ASSIGNMENT - Beginning with the line that contains "[RSSで更新情報をフォロー] (1166, 26)", print each line to the end of the data exactly. Omit the pictures.

BEGIN PROVIDED INFORMATION

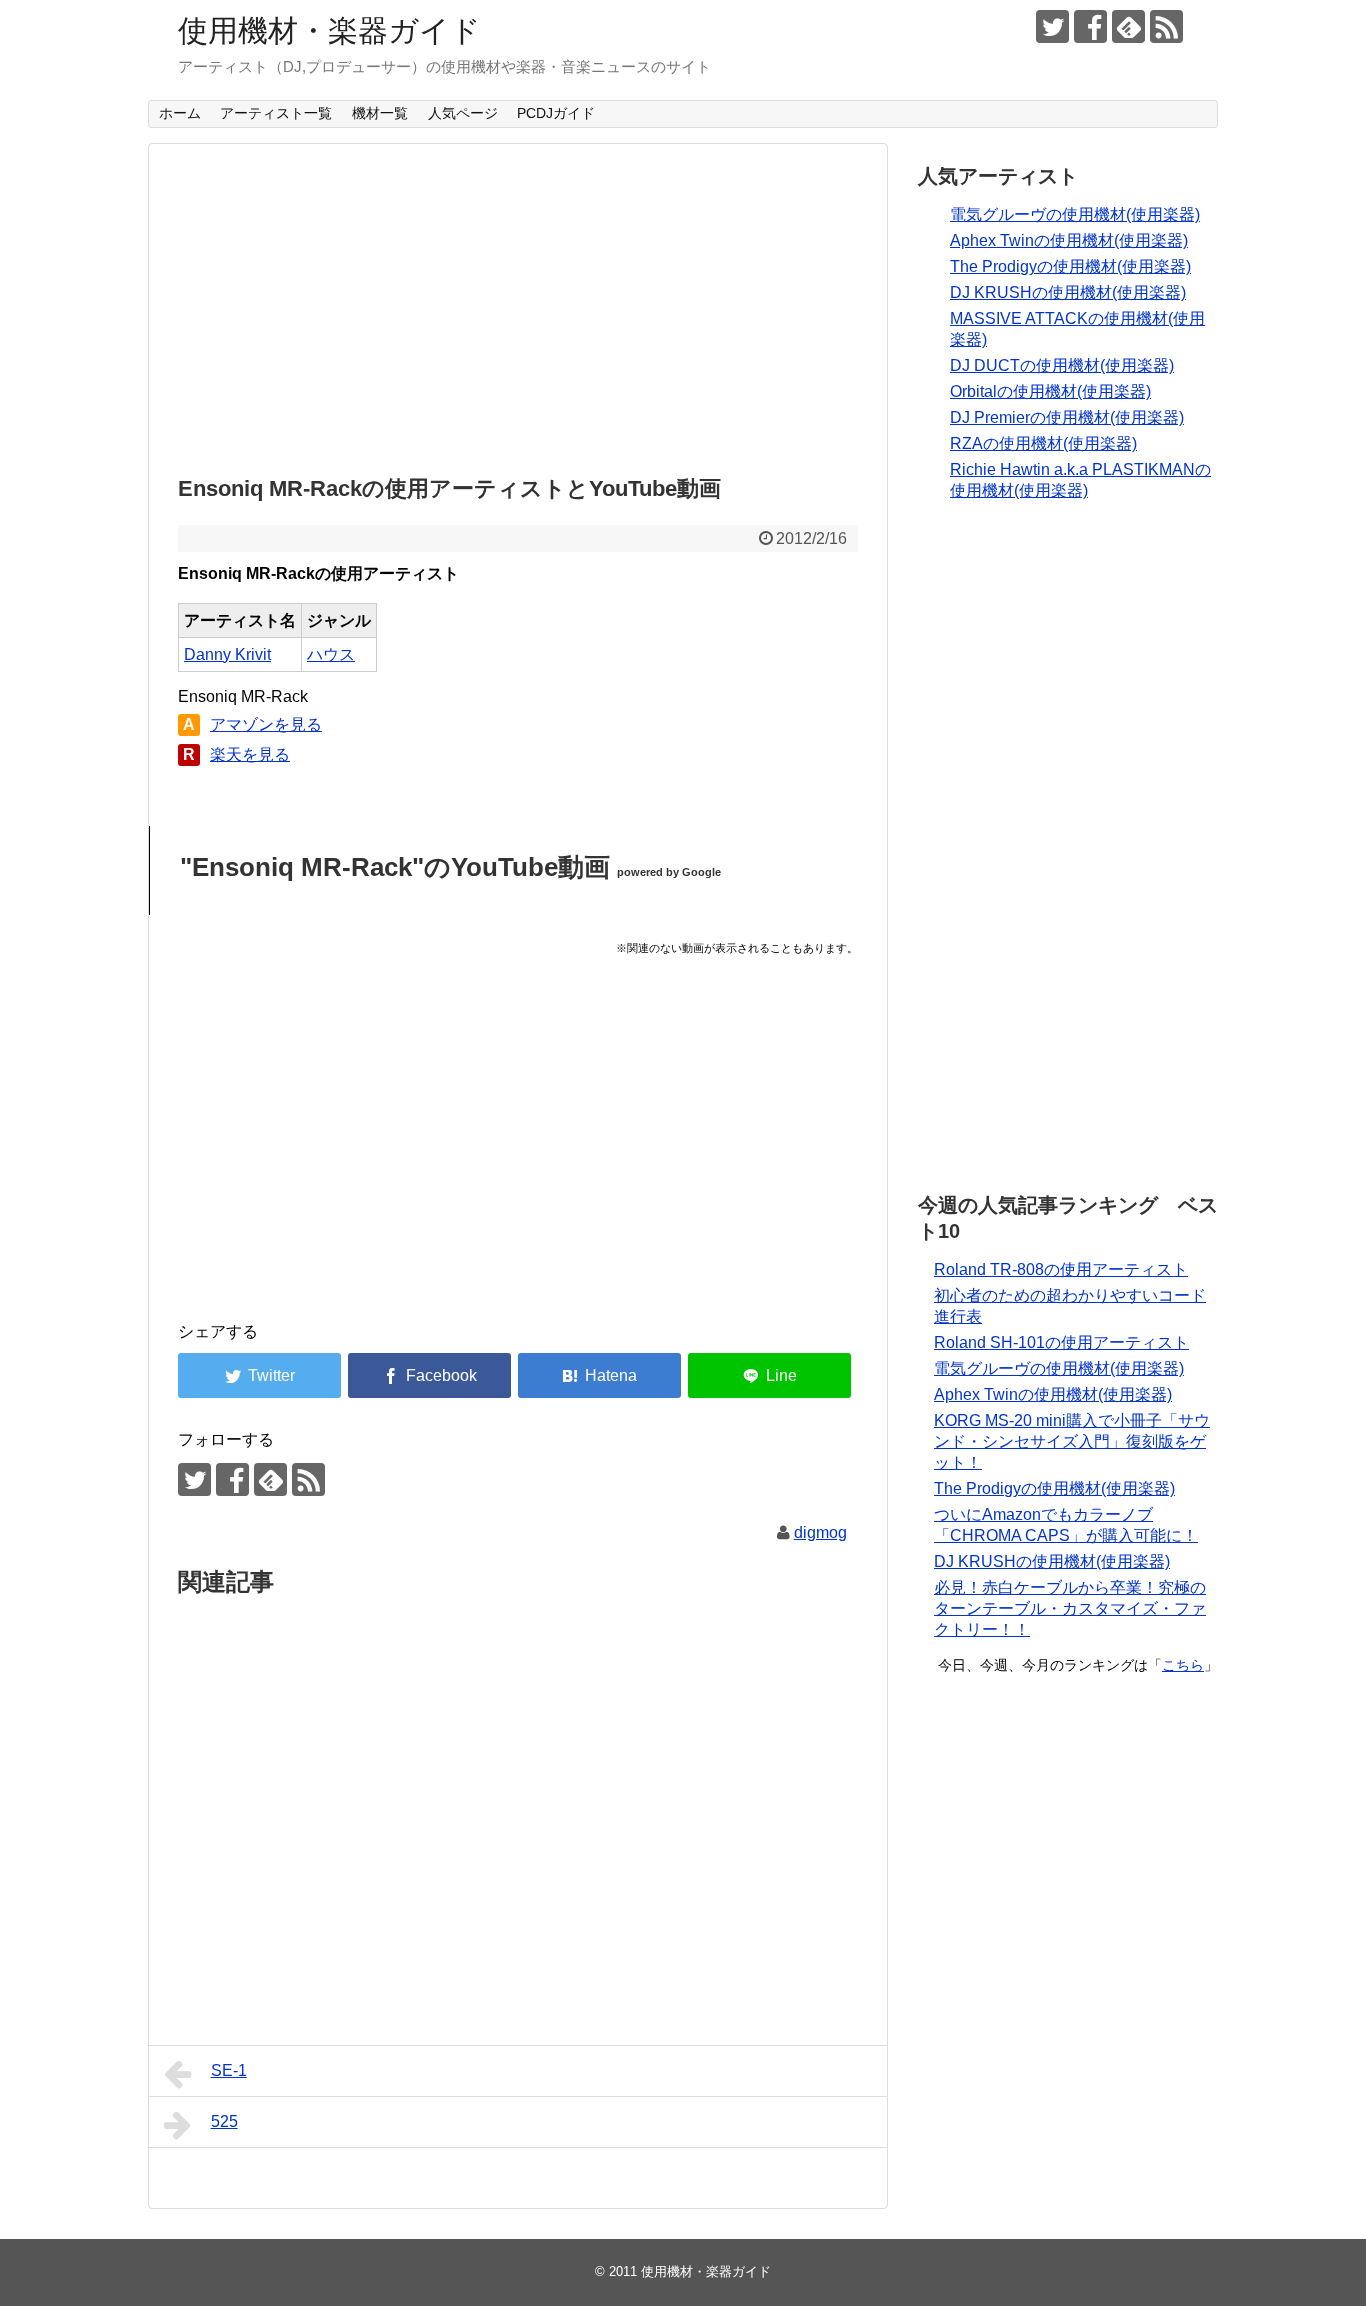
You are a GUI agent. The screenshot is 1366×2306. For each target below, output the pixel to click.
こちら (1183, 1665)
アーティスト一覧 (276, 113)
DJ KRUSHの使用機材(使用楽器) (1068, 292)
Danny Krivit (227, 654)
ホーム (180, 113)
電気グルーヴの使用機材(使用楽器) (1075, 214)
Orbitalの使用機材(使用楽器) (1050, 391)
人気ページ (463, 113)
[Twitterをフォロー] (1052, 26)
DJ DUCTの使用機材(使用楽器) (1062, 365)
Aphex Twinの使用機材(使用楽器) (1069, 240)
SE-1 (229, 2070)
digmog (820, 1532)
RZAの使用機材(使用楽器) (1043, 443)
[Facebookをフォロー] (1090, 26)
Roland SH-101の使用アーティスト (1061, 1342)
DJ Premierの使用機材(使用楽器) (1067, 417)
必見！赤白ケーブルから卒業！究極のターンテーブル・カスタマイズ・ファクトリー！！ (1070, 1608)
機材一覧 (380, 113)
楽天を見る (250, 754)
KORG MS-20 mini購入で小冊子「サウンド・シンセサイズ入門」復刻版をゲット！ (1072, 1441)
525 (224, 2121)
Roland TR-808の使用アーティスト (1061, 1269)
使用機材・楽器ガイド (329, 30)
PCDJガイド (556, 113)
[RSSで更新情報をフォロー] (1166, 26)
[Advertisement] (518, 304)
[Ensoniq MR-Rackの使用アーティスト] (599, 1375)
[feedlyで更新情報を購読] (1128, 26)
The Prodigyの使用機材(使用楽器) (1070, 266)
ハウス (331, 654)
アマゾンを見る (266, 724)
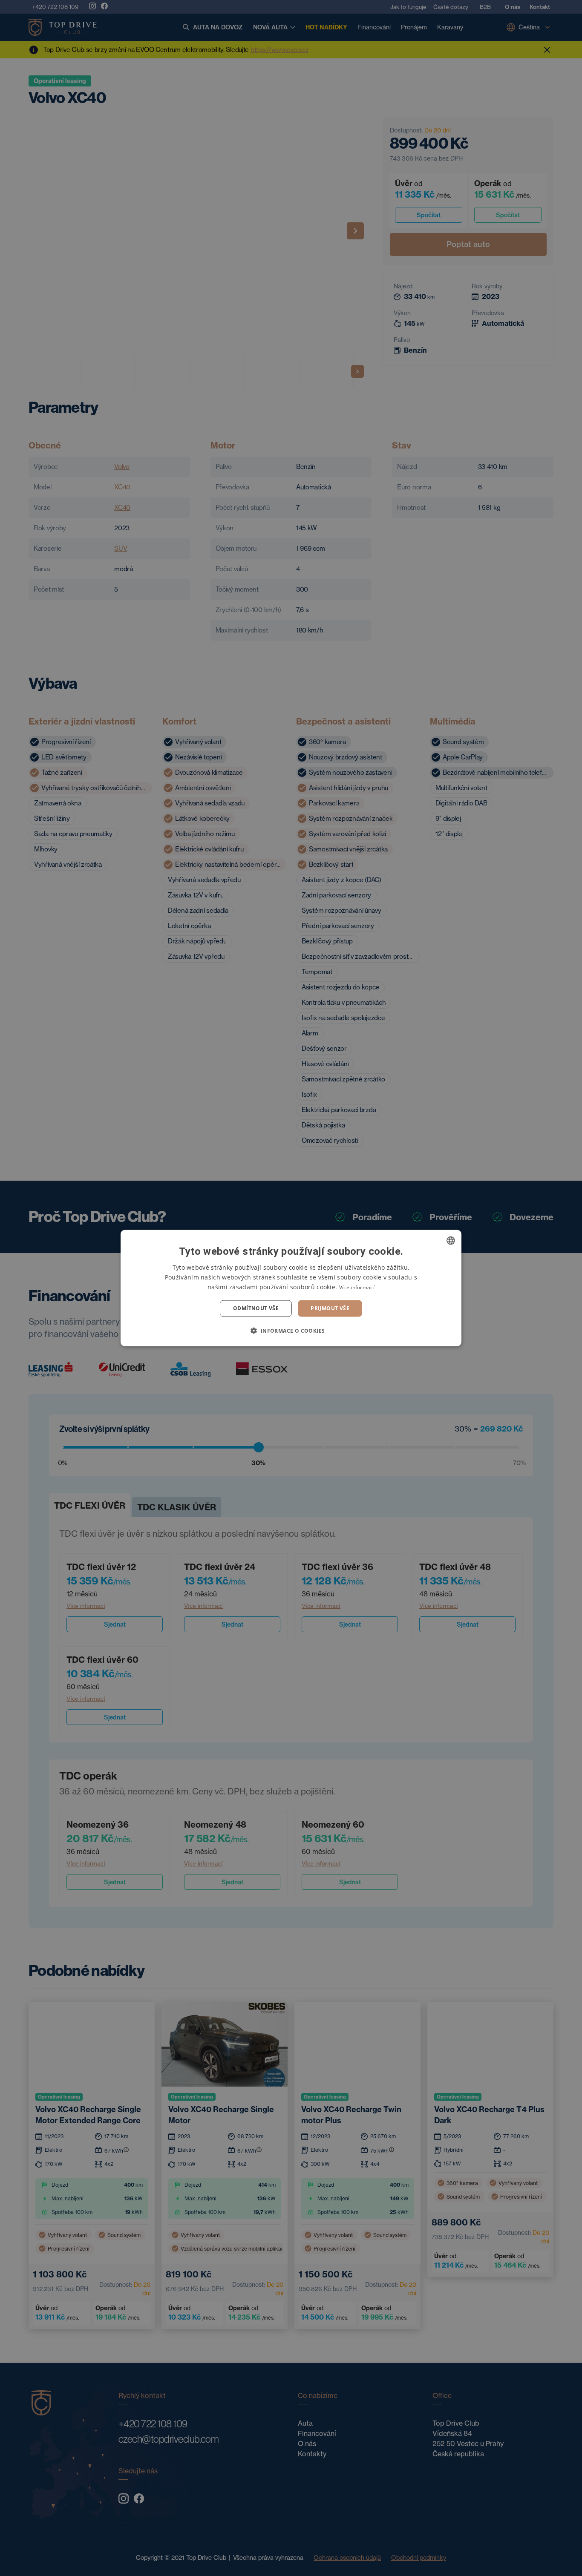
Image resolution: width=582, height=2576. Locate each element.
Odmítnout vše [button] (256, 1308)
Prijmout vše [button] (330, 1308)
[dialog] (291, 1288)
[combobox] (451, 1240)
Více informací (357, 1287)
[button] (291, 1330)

END PROVIDED INFORMATION

ANSWER AREA -
[RSSで更新情報をフォロー] (1166, 26)
[Advertisement] (518, 304)
[Ensoniq MR-Rackの使用アーティスト] (599, 1375)
[feedlyで更新情報を購読] (1128, 26)
The Prodigyの使用機材(使用楽器) (1070, 266)
ハウス (331, 654)
アマゾンを見る (266, 724)
Image resolution: width=582, height=2576. Locate each element.
Odmítnout vše [button] (256, 1308)
Prijmout vše [button] (330, 1308)
[dialog] (291, 1288)
[combobox] (451, 1240)
Více informací (357, 1287)
[button] (291, 1330)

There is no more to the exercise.